Decir adiós a la infancia, intercambiándola forzosamente por la adultez, es un impasse vital que nos obliga a saborear la traición. Concretamente, a sentir el engaño -en mayúsculas- de la vida. Y nosotros, en calidad de fiera herida, adoptamos el rechazo como mecanismo de autodefensa; distanciarnos de todo y todos creyendo que mostrar nuestra peor cara será sinónimo de terminar con el dolor que nos recorre adentro. “Si abro los ojos no es real” es ese momento en el que, después de años a la deriva por las mareas del tiempo, un día llegamos a casa y nos sentamos en el sofá con un álbum de fotos bajo el brazo que encierra algo inaudito: una imagen de cuando éramos niños, o lo que es también, de cuando éramos felices.
Amaia utiliza su tercer álbum de estudio con la excusa perfecta para darle voz a una dulce sonata que fluye al son de una mano titiritera abierta a la exploración sonora.
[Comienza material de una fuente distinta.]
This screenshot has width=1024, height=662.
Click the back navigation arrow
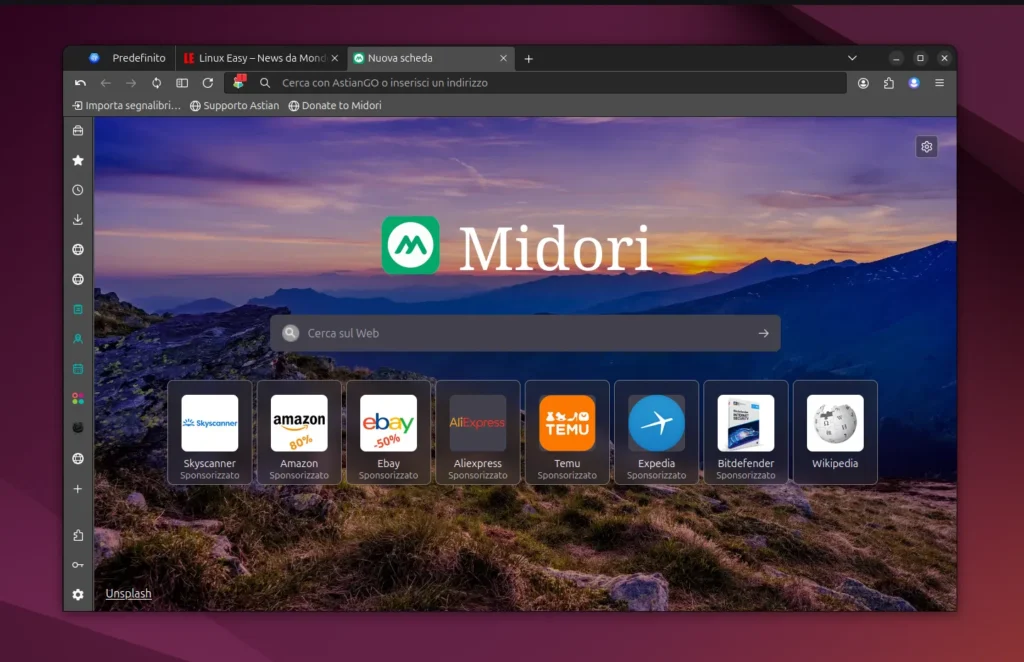click(106, 83)
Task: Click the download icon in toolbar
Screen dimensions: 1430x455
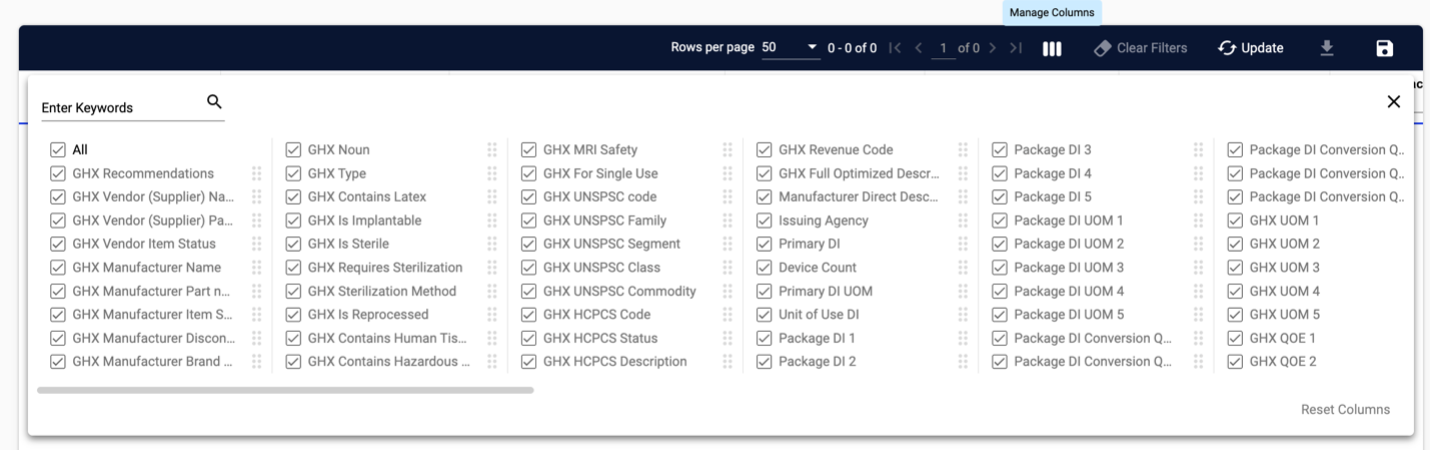Action: coord(1327,48)
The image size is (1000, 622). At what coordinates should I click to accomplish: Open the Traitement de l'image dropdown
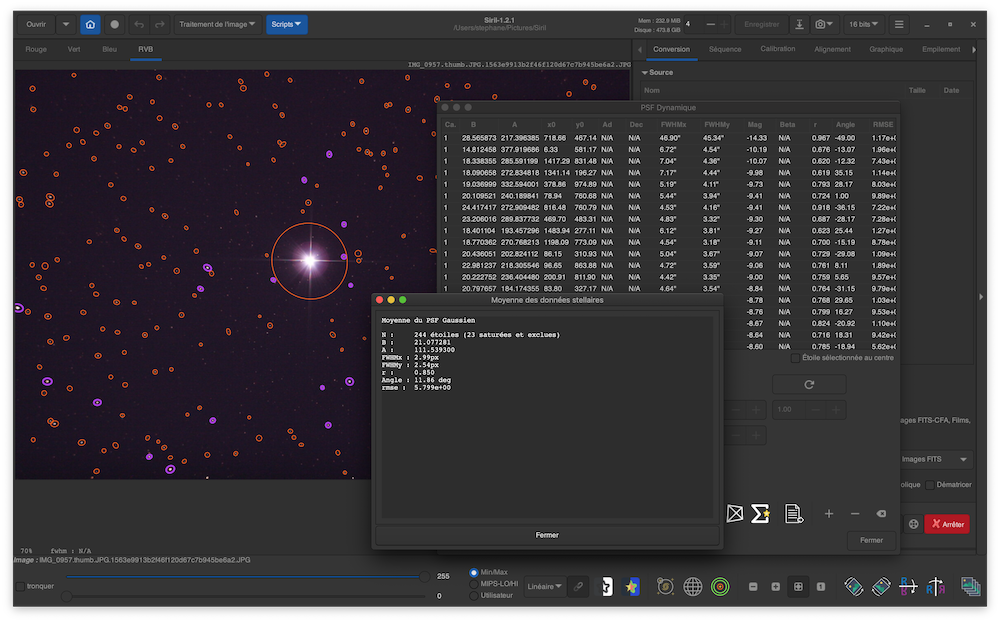pyautogui.click(x=217, y=24)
Ideada en presente, pero desde un rincón empapado de nostalgia, la canción de la pamplonica pone en evidencia el valor de lo mundano. Así pues, perpetuamente unida a la compañía del piano, sus dedos escriben un poema donde el pentagrama y las notas sustituyen los versos y las palabras, y en el que el amor se encarga de allanar el camino hacia la redención. Dicho de otra forma, sin querer explotar nunca el máximo potencial de la inmaculada capacidad vocal que ostenta (prefiere reservársela a la intimidad), nos regala un susurro angelical que narra sus meditaciones más personales. “Nanai”, “Tocotó” y “Tengo un pensamiento” salieron a demostrar el talento con el que consigue hacer lo mismo y que suene distinto. Nos recordaron lo mucho que la necesitábamos. Porque lo que hace Amaia solo puede hacerlo Amaia; servirse del encuentro entre timbres variopintos (arpa, guitarra, cajita de música, violín) y la reverberación o el eco, alcanzando así un nivel de profundidad emocional que serena la mente.
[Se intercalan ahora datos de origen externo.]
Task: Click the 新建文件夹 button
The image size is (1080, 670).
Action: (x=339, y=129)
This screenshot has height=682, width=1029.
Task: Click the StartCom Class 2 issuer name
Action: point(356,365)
Su forma de hacer música me recuerda a la sinceridad de Dido cuando, allá por 2003, lanzó “Life For Rent”. La mezcla de pop melódico y letras introspectivas, con tintes melancólicos que tanto caracterizaron a la cantautora británica, está presente a lo largo de “Si abro los ojos no es real”. Sin embargo, donde mejor queda plasmada es en “Auxiliar”. Para mí una de las composiciones más interesantes debido a ese fantástico sonido bachatero que acuna a la niña interior, subrayando a su vez la influencia de los lazos familiares. A propósito, con tan solo un par de acordes es capaz de transportarnos a paisajes pintorescos, reforzando esta idea de la ensoñación inducida por el realismo mágico. Prolonga el uso que ya le dio al recurso en “Pero No Pasa Nada” (19) y “Cuando No Sé Quién Soy” (22). De igual manera, “M.A.P.S.”, “Magia en Benidorm” o “C’est La Vie” le aportan al disco el toque costumbrista e inocente, pero también existencialista, puesto que el día a día sigue siendo el aliado más importante de Amaia. En este sentido, sienta de maravilla poder reflexionar con música que te habla de cosas con las que conectas. Al fin y al cabo, ha forjado una relación oyente-artista basada en el acto de hacernos sentir identificados mutuamente. Esto en parte se debe a las expresiones tan concretas que usa, algo que no ha dejado de asombrarme a lo largo de su carrera. “Yo la verdad no creo en Dios, pero me niego a imaginar mi cuerpo en descomposición” es un ejemplo.
Finalmente, para cuando “Despedida”, “Fantasma” y “Ya está” concluyen la media hora que dura este viaje, el ralentizado compás detiene su actividad y volvemos a estar prendados por el carisma de la cantante. Ahora bien, el disgusto llega al darnos cuenta de que estamos de nuevo en el punto de partida: no saber qué será lo próximo. Supongo que no le falta razón al decir que “el fin es un nuevo comienzo”. Por ende, quisiera terminar correspondiendo al mensaje que lanza en “Tengo un pensamiento”: no, Amaia, nunca nos cansaremos de estar contigo.